• _WHAT YOU NEED TO DO_: Working from the entries that follow, transcribe exactly and only the lines from the one with "The height and" through the last, pictures excluded.

━━ INFORMATION PROVIDED ━━

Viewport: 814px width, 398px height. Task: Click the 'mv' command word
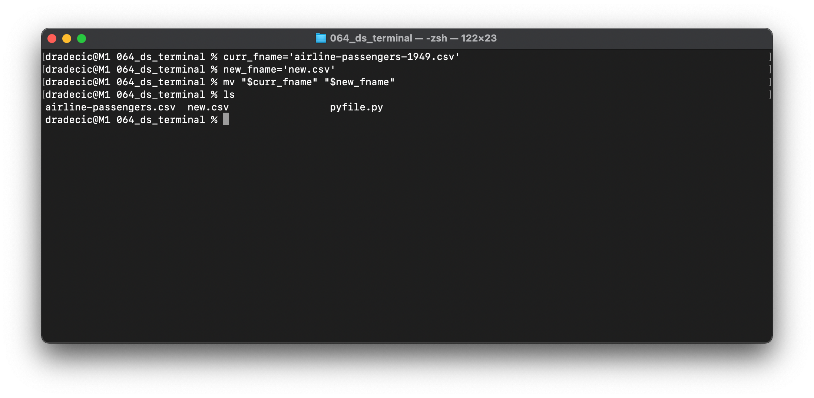tap(229, 82)

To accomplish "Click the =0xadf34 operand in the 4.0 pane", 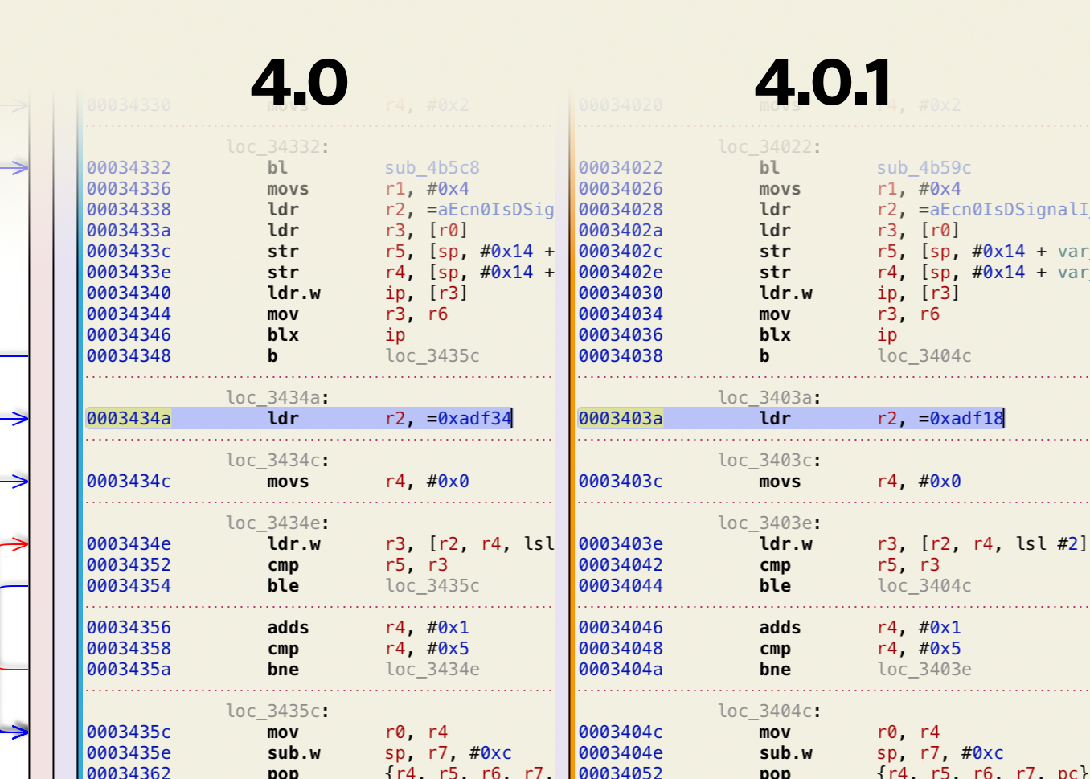I will tap(469, 419).
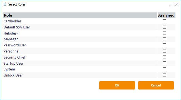This screenshot has width=181, height=100.
Task: Toggle the Unlock User checkbox
Action: click(x=164, y=75)
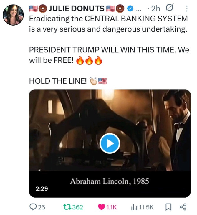197x215 pixels.
Task: Click the 11.5K views count
Action: [146, 207]
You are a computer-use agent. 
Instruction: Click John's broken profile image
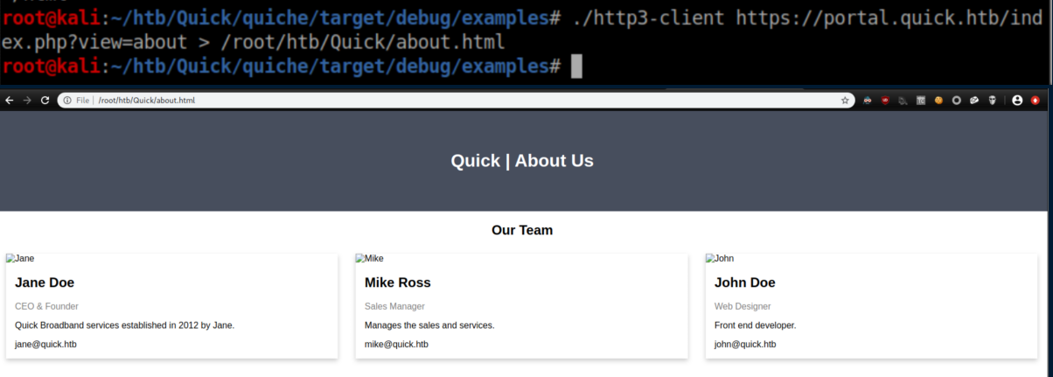tap(720, 259)
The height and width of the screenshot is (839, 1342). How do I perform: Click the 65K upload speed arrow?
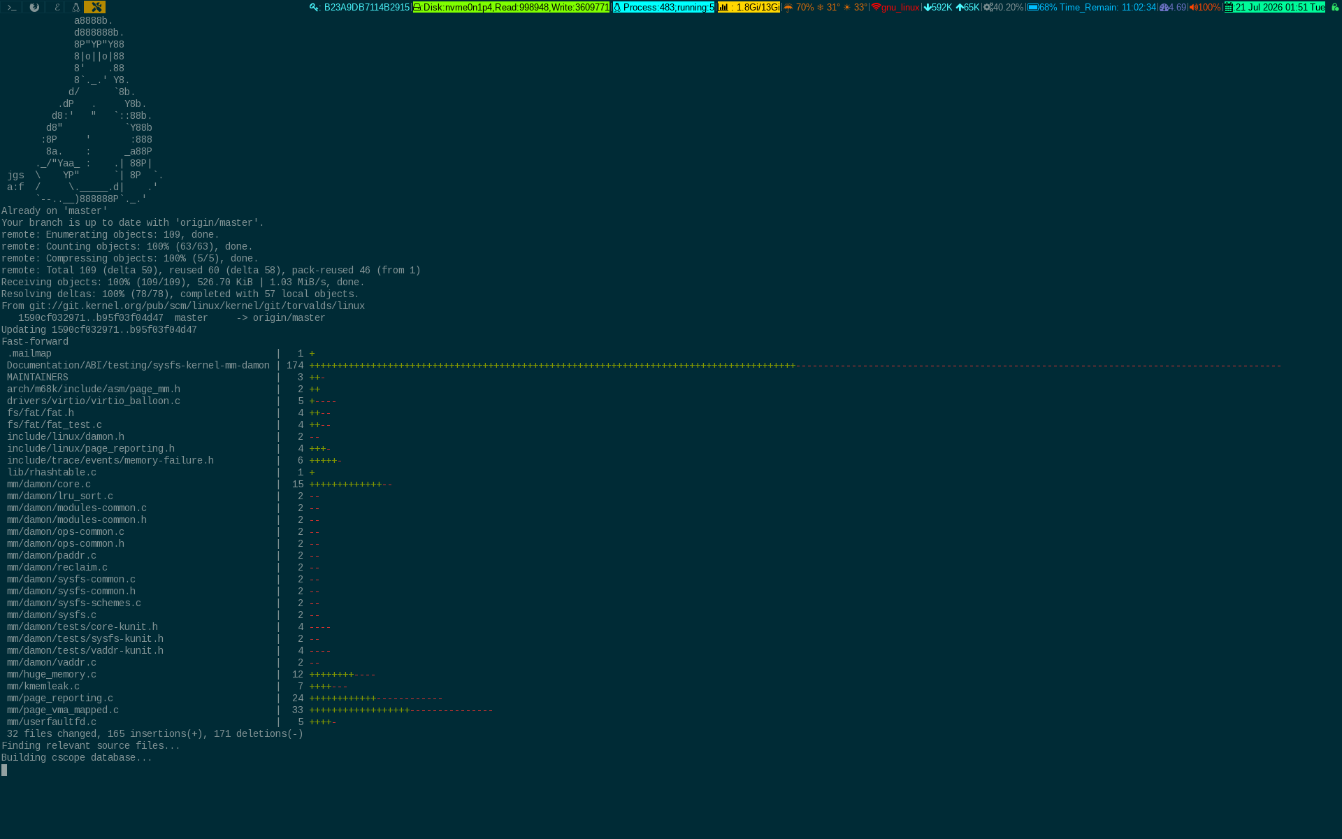coord(960,7)
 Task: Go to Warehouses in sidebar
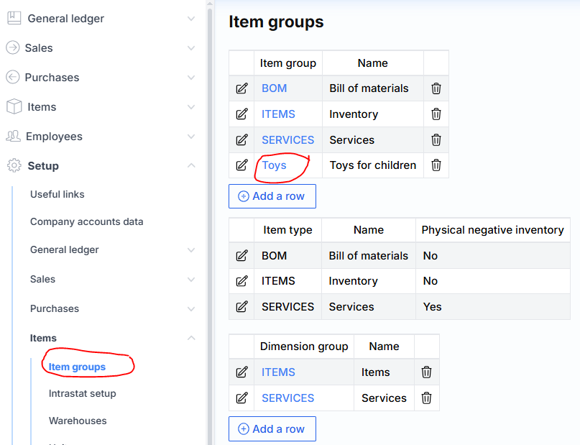tap(78, 421)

━━━

• _RESULT OF THE TASK_:
The height and width of the screenshot is (839, 1342). How do I perform: Click the 65K upload speed arrow?
coord(960,7)
 Task: Go to Warehouses in sidebar
tap(78, 421)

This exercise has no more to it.